(Work to do)
1. In the following mailing-list post about the eventdev pipeline example, what is the total core count for the described configuration once the master core is included?
2. Resume the mailing-list post about the eventdev pipeline example, continuing after its final sentence.

start Excerpt to read

[dpdk-dev] [PATCH 7/7] examples/eventdev_pipeline: adding example

Jerin Jacob jerin.jacob at caviumnetworks.com
Tue Nov 22 07:02:13 CET 2016


On Wed, Nov 16, 2016 at 06:00:07PM +0000, Harry van Haaren wrote:
> This patch adds a sample app to the examples/ directory, which can be used
> as a reference application and for general testing. The application requires
> two ethdev ports and expects traffic to be flowing. The application must be
> run with the --vdev flags as follows to indicate to EAL that a virtual
> eventdev device called "evdev_sw0" is available to be used:
> 
>     ./build/eventdev_pipeline --vdev evdev_sw0
> 
> The general flow of the traffic is as follows:
> 
>     Rx core -> Atomic Queue => 4 worker cores => TX core
> 
> A scheduler core is required to do the packet scheduling, making this
> configuration require 7 cores (Rx, Tx, Scheduler, and 4 workers). Finally
> a master core brings the core count to 8 for this configuration. The

Thanks for the example application.I will try to share my views on
ethdev integration and usability perspective. Hope we can converge.

Some of the high level details first before getting into exact details.

1) From the HW and ethdev integration perspective, The integrated NIC controllers
does not need producer core(s) to push the event/packets to event queue. So, I was
thinking to use 6WIND rte_flow spec to create the "ethdev port to event
queue wiring" connection by extending the output ACTION definition, which
specifies event queue its need to enqueued to for the given ethdev port
(something your are doing in application).

end Excerpt to read
start Record list

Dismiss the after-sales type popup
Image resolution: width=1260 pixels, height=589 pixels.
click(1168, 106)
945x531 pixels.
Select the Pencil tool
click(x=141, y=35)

end Record list
start Record list

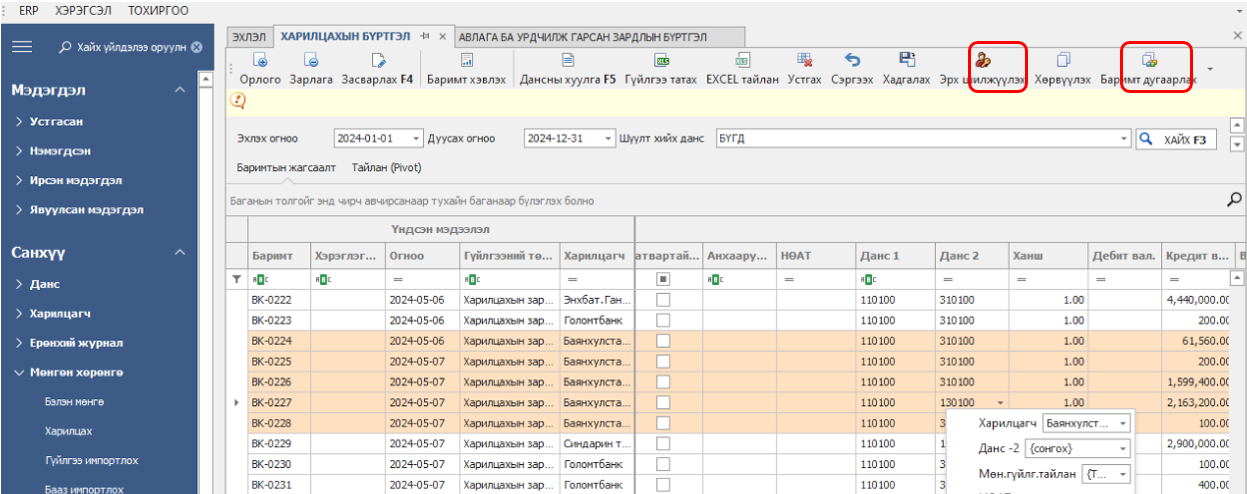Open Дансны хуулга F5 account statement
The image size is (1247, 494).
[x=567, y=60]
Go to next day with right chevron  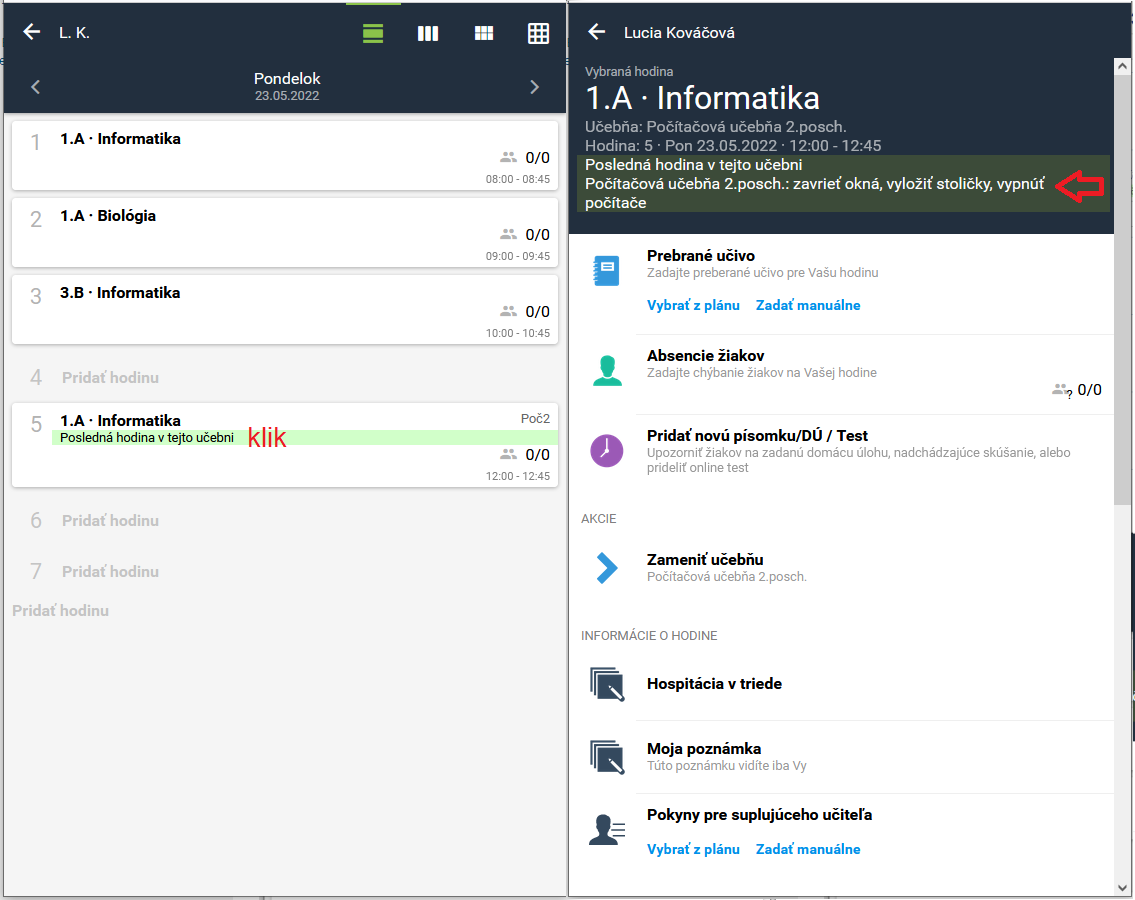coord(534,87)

end Record list
start Record list

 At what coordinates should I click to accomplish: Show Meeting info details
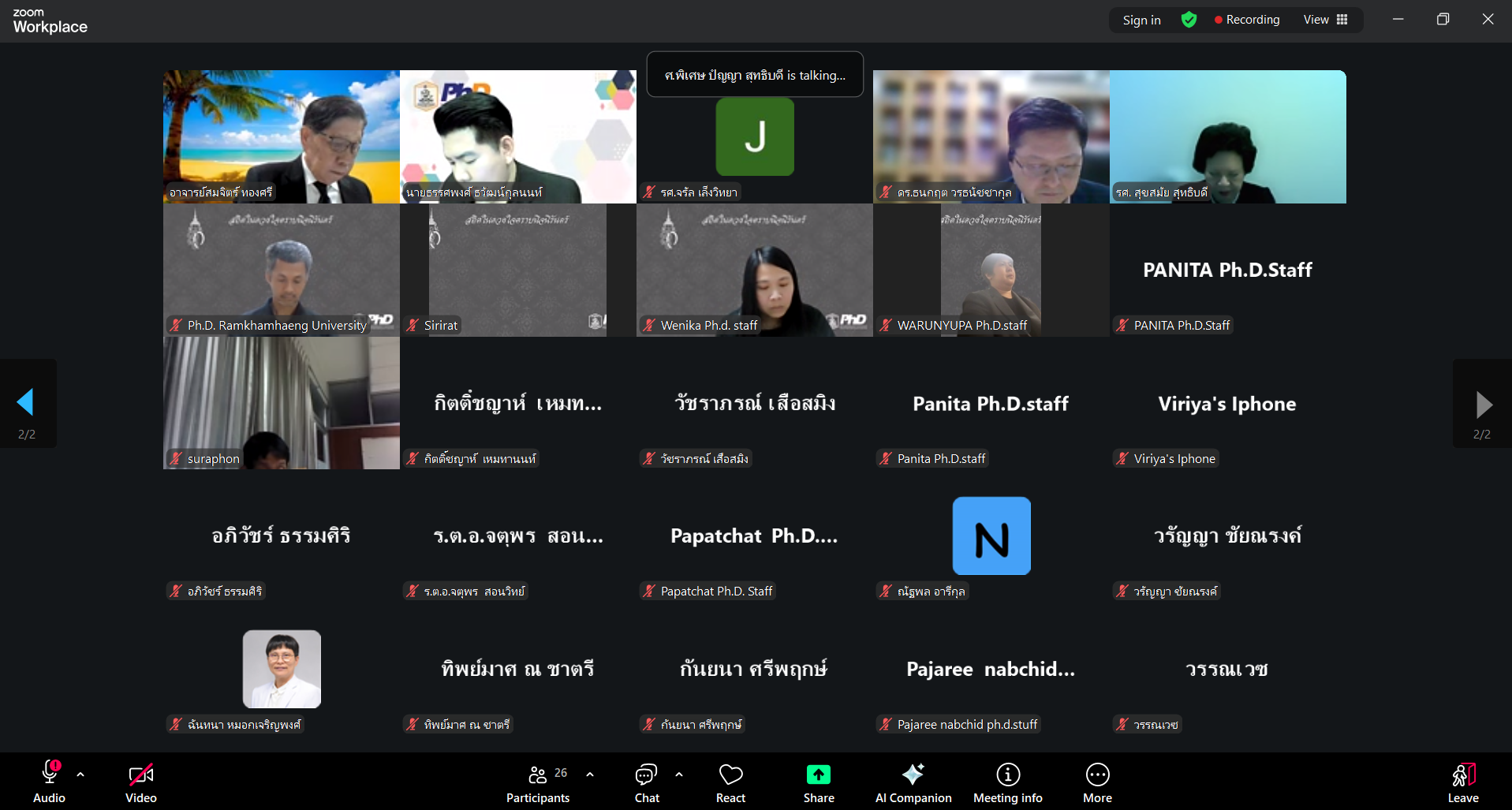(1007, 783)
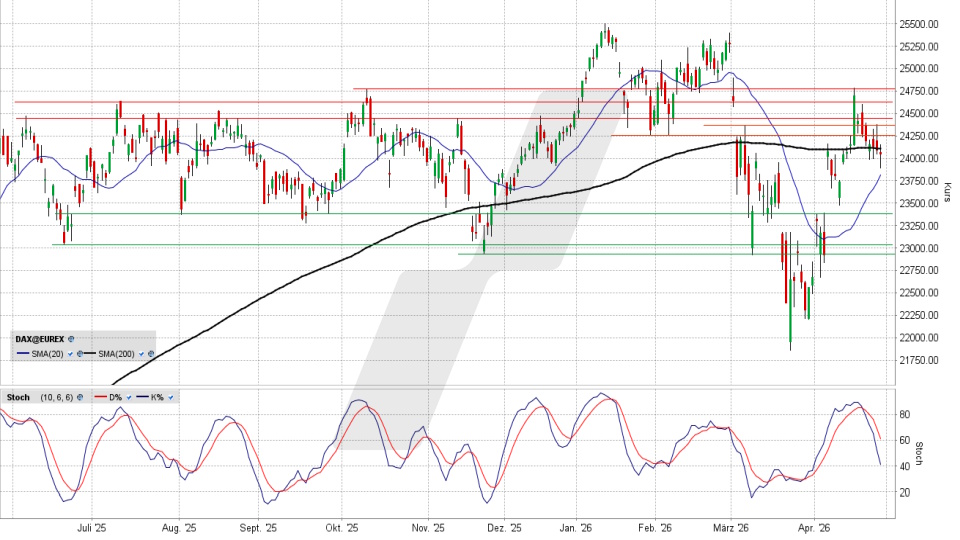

end Record list

(Final answers)
1. Eight cores.

2.
I guess, the producer part of this example can be created as common
code, somewhere in rte_flow/ethdev to reuse. We would need this scheme also
where when we deal with external nics + HW event manager use case

The complete event driven model can be verified and exercised without
integrating with eventdev subsystem. So I think, may be we need to
focus on functional applications without ethdev to verify the eventdev
features like(automatic multicore scaling,  dynamic load balancing, pipelining,
packet ingress order maintenance and synchronization services) and then
integrate with ethdev

> +	const unsigned cores_needed = num_workers +
> +			/*main*/1 +
> +			/*sched*/1 +
> +			/*TX*/1 +
> +			/*RX*/1;
> +

2) One of the prime aims of the event driven model is to remove the fixed
function core mappings and enable automatic multicore scaling,  dynamic load
balancing etc.I will try to use an example in review section to show the
method for removing "consumer core" in this case.

> application can be configured for various numbers of flows and worker
> cores. Run the application with -h for details.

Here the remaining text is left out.